Avoiding some beauty in his life for a time was obviously invested in the beauty of the mausoleum, the gardens and the grounds. The pool of water leading to the main structure inspires you to not only to look up but to look down. Is the reflection of the building meant to be significant? Some may think so. Look down, observe, reflect and then approach the tomb.


Reflection of the Taj Mahal

You are allowed to enter the mausoleum, where the Shah is also. But out of respect and remembering that many people consider burial grounds sacred, no photography is permitted. Neither are the soles of your outside shoes. You may take your shoes off or use shoe covers. This is probably not only to observe the custom but also to preserve the floor. After all, as of this writing, we are talking about a structure that is almost 380 years old.

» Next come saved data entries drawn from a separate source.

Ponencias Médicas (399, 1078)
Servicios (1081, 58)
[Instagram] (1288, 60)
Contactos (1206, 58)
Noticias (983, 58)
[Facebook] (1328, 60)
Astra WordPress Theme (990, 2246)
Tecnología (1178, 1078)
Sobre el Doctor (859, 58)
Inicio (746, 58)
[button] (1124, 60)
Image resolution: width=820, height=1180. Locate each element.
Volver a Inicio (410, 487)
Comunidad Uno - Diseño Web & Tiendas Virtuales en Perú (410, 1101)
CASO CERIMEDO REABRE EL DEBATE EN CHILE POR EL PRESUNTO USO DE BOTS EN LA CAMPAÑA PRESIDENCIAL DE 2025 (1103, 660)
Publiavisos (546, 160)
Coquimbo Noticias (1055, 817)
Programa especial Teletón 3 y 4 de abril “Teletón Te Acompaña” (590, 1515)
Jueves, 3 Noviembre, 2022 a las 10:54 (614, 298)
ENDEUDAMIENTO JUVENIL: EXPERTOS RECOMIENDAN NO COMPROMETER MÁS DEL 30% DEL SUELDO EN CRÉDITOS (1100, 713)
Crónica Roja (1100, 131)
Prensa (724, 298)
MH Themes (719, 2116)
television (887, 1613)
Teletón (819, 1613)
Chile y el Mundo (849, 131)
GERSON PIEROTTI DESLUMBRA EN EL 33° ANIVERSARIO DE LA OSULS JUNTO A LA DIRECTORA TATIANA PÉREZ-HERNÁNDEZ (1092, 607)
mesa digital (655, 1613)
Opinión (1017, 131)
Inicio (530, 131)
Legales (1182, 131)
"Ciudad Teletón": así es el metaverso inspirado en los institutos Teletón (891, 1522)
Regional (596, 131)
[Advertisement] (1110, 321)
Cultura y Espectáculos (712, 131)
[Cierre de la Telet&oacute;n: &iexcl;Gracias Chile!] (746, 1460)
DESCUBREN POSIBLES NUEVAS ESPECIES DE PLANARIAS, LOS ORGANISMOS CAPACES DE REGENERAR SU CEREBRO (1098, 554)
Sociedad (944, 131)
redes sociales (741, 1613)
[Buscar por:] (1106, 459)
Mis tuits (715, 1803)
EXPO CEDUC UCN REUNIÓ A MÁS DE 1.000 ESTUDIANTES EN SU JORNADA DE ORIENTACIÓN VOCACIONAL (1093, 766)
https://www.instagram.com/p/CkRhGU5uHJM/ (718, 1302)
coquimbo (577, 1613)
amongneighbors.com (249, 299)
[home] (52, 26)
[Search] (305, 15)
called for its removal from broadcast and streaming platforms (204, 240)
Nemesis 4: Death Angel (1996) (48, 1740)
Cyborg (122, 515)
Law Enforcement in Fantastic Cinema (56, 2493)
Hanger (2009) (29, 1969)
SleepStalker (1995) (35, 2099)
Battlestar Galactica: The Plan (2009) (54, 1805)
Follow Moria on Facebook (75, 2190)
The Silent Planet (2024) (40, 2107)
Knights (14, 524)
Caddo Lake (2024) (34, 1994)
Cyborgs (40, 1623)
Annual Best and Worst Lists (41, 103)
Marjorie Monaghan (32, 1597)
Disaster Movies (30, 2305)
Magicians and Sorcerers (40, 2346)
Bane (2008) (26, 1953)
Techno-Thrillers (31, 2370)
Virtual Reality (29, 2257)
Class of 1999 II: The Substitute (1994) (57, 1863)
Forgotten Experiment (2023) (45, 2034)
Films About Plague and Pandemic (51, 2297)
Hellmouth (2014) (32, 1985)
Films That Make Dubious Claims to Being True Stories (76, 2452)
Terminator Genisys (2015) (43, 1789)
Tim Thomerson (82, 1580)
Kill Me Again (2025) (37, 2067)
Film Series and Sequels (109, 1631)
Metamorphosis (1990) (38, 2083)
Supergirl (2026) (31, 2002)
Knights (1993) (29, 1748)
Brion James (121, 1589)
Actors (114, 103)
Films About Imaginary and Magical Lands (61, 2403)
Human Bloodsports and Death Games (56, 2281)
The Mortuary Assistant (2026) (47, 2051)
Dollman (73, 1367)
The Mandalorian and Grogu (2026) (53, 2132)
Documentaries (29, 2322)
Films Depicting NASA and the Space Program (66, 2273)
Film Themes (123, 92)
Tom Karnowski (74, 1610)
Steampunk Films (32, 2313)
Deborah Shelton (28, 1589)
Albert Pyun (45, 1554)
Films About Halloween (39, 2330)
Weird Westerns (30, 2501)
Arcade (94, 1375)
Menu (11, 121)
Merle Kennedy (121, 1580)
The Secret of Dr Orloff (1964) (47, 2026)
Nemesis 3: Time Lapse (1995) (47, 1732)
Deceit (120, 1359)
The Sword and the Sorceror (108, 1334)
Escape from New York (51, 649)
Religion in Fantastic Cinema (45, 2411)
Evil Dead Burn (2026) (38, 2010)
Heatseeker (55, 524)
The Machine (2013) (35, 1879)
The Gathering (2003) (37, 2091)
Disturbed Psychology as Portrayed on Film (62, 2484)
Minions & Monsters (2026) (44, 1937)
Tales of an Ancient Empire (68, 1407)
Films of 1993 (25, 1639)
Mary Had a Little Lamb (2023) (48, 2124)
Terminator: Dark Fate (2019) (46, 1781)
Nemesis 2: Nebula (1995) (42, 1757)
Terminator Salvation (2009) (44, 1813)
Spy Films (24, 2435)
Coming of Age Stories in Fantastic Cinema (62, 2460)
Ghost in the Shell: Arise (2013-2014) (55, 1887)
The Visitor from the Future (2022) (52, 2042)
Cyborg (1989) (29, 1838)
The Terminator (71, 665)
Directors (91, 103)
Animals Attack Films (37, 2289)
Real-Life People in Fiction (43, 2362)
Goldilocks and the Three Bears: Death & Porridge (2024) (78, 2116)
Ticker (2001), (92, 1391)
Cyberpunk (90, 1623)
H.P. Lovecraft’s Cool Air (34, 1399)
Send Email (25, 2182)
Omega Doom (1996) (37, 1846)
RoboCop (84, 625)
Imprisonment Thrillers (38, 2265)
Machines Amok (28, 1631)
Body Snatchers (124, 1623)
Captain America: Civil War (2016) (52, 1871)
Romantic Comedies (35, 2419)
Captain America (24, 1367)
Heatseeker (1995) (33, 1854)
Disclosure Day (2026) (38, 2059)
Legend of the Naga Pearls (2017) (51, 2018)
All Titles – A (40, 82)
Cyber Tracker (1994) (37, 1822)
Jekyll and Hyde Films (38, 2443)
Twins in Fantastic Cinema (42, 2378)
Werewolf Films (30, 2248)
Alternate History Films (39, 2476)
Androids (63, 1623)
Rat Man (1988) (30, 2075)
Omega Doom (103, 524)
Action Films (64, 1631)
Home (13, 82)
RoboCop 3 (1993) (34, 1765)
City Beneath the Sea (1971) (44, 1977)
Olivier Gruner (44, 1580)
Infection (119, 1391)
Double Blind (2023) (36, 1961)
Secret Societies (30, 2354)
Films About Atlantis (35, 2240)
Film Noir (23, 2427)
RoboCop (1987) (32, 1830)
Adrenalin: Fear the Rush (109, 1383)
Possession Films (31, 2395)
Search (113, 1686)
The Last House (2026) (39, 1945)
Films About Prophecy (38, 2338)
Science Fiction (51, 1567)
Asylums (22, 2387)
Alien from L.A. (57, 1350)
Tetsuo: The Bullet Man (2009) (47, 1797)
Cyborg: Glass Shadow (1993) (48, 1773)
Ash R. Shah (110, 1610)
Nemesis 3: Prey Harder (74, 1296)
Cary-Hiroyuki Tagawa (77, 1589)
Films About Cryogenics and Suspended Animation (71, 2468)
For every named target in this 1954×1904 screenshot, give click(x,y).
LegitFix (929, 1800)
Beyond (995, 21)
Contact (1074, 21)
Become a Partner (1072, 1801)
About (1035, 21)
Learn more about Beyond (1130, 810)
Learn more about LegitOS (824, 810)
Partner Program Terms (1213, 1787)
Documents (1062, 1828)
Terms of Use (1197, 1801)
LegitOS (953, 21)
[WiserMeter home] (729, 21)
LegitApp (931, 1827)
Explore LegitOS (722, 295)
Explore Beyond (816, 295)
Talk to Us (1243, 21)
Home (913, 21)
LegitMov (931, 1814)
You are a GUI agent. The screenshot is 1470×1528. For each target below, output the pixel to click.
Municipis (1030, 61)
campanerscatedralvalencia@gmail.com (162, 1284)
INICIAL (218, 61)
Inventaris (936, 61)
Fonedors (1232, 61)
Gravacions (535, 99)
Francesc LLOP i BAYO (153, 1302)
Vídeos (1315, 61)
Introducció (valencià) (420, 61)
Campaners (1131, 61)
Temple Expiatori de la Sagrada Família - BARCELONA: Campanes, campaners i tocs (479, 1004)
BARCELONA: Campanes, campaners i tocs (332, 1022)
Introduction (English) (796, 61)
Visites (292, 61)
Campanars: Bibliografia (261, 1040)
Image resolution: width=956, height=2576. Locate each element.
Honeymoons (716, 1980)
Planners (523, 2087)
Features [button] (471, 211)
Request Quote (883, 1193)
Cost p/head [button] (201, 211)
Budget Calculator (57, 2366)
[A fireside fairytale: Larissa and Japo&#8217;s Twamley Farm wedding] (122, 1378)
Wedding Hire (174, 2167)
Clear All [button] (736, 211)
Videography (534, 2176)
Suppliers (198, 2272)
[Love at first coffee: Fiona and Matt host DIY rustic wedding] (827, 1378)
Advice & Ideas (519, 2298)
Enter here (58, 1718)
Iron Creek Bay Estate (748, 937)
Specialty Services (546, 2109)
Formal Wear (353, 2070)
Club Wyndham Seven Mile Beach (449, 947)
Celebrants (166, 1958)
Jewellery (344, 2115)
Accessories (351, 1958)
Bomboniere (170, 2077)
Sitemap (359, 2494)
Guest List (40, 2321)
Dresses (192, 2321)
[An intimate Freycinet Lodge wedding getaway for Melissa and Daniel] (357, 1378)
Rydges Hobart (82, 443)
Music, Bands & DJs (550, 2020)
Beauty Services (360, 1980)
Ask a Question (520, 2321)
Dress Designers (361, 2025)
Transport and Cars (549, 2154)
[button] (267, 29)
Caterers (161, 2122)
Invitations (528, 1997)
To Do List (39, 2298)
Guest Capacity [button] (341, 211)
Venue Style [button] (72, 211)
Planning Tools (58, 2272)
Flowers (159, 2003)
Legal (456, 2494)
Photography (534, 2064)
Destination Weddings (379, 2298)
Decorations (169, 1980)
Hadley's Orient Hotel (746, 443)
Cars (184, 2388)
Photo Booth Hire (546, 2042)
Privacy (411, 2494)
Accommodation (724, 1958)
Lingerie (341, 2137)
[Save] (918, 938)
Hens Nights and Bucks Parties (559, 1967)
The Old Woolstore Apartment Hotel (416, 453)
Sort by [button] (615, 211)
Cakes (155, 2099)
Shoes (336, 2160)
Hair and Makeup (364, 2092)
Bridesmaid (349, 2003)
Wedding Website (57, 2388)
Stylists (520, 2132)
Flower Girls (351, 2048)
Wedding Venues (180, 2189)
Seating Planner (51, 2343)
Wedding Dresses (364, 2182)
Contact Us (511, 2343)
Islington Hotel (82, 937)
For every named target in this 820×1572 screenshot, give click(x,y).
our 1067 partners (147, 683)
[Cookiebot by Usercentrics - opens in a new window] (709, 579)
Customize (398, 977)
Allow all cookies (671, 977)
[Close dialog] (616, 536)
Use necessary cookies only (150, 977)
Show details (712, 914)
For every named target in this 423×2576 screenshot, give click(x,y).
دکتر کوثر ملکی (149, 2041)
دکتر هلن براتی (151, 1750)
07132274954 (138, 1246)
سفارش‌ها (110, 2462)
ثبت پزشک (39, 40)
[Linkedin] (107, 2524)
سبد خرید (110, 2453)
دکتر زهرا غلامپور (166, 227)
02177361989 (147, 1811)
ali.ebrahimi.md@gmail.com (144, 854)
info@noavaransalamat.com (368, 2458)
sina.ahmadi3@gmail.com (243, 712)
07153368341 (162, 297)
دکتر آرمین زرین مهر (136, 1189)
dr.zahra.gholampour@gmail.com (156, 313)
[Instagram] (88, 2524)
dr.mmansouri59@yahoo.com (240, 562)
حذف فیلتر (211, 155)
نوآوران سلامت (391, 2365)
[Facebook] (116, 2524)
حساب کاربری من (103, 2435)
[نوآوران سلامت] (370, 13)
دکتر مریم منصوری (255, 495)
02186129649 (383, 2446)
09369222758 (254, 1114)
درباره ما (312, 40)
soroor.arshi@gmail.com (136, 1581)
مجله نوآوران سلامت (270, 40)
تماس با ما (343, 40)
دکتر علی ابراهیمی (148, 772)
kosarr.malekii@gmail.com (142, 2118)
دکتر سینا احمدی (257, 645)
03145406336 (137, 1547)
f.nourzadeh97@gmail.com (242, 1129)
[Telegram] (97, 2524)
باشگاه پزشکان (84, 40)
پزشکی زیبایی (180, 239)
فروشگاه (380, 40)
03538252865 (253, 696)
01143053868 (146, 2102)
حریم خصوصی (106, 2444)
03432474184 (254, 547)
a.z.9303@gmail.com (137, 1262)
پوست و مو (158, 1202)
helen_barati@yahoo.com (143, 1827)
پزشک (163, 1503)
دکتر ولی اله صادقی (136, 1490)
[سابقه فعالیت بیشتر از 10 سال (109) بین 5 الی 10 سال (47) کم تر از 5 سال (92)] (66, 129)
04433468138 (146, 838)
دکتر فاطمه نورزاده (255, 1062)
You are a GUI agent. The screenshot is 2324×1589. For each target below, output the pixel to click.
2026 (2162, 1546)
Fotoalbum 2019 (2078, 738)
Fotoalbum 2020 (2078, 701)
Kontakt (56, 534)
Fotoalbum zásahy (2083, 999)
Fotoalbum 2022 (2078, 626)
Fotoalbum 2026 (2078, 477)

This brings me to my appreciation for the entire property: the view of the river from the back of the tomb, the two outlying buildings, the beauty of the majestic mausoleum and the entire grounds. You could literally sit there for hours and try to. meditate in the peacefulness if it doesn't get too crowded. There are reminders to respect the sanctity of the grounds, so it didn't get very noisy. And it is not a park, so no one was running around, playing, eating, etc. But if you want solitude, the later it gets, the more that many people will be around.


Allow yourself at least two hours. You will want to explore everything that you can: if this is an area of the world that is not very close, this may be a once in a lifetime experience. Sit on one of the benches and allow the atmosphere to give you a mindfulness moment. You will need it.


It was time to leave. Once again, the chaos of the world outside contrasted with the peacefulness in the Taj Mahal that it was jarring. I remembered to put my camera away, to duck my head, not make eye contact, not to respond and to move quickly as we proceeded back to the van. Walking that day was not an experience that I want to repeat and I do not want to gloat that I survived it, meaning I could go anywhere now and be jaded about it.


But would I journey to the Taj Mahal again? Yeah, I think I could stand that.